Tender issued for contractors at £250m Sighthill transformation

Sighthill-websiteGlasgow City Council has issued a tender for lead contractors to progress the ‘Blue-Green’ infrastructure works at its £250 million transformation of Sighthill.

Comprising approximately 800 new homes, a new school campus and community facilities, as well as commercial units, the Sighthill regeneration infrastructure works have been integrated into the site thanks to a public realm design strategy developed by LDA Design alongside the council’s in-house masterplanning team.

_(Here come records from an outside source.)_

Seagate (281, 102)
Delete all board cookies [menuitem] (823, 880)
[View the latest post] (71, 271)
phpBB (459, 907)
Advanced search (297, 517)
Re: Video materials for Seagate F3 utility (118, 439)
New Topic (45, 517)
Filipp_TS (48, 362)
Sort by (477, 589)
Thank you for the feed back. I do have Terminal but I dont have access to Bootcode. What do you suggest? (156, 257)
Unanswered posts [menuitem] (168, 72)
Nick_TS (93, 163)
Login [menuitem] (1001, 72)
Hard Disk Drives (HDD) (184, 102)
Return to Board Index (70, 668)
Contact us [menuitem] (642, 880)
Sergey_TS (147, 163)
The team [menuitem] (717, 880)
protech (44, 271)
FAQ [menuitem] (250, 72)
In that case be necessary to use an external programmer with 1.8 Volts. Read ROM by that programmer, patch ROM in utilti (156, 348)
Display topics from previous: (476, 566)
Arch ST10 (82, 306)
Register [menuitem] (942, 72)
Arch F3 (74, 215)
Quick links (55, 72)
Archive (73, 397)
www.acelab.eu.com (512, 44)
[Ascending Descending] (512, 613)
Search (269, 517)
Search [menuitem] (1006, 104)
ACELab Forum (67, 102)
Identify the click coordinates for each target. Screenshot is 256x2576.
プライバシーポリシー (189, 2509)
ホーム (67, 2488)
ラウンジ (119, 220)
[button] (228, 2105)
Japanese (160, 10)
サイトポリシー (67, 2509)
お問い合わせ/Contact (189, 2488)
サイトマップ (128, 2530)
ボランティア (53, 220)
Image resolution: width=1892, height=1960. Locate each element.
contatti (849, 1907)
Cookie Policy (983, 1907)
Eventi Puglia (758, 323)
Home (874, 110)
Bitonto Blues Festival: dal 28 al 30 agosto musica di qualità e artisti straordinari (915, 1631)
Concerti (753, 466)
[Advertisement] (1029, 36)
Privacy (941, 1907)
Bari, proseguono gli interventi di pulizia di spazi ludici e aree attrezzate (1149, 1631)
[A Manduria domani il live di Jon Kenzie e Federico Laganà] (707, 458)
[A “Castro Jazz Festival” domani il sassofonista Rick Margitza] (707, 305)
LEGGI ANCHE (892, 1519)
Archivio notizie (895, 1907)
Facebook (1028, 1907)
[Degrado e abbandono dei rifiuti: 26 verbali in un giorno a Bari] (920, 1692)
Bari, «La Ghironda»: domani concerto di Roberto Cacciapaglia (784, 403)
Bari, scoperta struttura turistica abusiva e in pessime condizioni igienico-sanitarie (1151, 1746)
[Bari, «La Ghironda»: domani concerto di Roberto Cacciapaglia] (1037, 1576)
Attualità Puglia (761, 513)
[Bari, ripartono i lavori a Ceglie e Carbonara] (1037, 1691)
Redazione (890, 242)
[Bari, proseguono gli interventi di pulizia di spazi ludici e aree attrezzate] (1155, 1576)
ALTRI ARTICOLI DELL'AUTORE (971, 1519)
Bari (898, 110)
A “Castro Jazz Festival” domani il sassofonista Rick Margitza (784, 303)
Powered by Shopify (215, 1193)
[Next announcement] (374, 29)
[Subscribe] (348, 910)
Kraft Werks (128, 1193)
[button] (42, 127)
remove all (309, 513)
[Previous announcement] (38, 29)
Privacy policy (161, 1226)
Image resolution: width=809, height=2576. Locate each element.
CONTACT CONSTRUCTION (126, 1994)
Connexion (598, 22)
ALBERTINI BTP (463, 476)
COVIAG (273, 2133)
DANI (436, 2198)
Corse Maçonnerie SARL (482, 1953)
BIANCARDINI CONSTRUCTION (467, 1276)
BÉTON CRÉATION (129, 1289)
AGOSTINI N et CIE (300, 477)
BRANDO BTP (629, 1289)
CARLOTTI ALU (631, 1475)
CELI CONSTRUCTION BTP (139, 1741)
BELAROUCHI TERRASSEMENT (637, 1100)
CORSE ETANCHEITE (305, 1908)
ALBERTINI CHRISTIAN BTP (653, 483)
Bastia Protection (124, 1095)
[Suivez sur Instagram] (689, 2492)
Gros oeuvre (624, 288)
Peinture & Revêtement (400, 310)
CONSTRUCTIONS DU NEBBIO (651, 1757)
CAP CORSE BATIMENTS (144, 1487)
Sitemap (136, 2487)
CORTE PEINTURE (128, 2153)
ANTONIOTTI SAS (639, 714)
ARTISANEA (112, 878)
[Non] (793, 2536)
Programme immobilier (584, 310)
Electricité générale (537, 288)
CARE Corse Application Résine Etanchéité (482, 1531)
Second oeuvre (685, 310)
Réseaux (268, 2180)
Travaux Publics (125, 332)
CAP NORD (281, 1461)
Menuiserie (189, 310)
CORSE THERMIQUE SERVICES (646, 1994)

The proposal incorporates Sustainable Urban Drainage solutions (SUDs) into the development, creating areas of new parkland, amenity and public realm spaces. These in turn offer opportunities for recreation and biodiversity, as well as a meaningful framework of spaces for ecology and education for both the local and regional community.

Kirstin Taylor, director at LDA Design, said: “The public realm strategy in this development is both highly sustainable and people centric. Our focus has been on the landscape and amenities, taking the emphasis away from vehicles and onto the community they will serve, and giving Sighthill a unique identity.

“We’re also proposing innovative green infrastructure solutions such as rain gardens within key streetscapes, right through to the design and specification of bespoke street furniture and dramatic gateway spaces. It’s exciting to watch the project progress and the tender announcement is the next step in this fantastic development becoming a reality for the city.”

Councillor George Redmond, chair of the Transforming Communities: Glasgow (TC:G), said: “The Sighthill masterplan will create a new identity for this part of Glasgow, providing new homes and business opportunities, alongside attractive public open spaces which both residents and visitors can enjoy. With better links to the city centre, we hope to entice people to the area and ultimately, unlock the potential in this part of Glasgow.”

In addition to ‘Blue-Green’ infrastructure, the public realm pushes the boundaries in other ways. Conventional road design is replaced by a civic boulevard, which creates a dynamic greenway, reducing the visual and physical impacts of traffic and delivering centralised public spaces, known as the ‘garden spine’. There are also a series of ‘parkettes’ proposed along the boulevard strip to create points of interest along the route, including two recreational seating areas and spaces containing sculptural elements of incidental play. A pedestrian streetscape, known as the ‘civic spine’, acts as the primary pedestrian route through the centre of the development.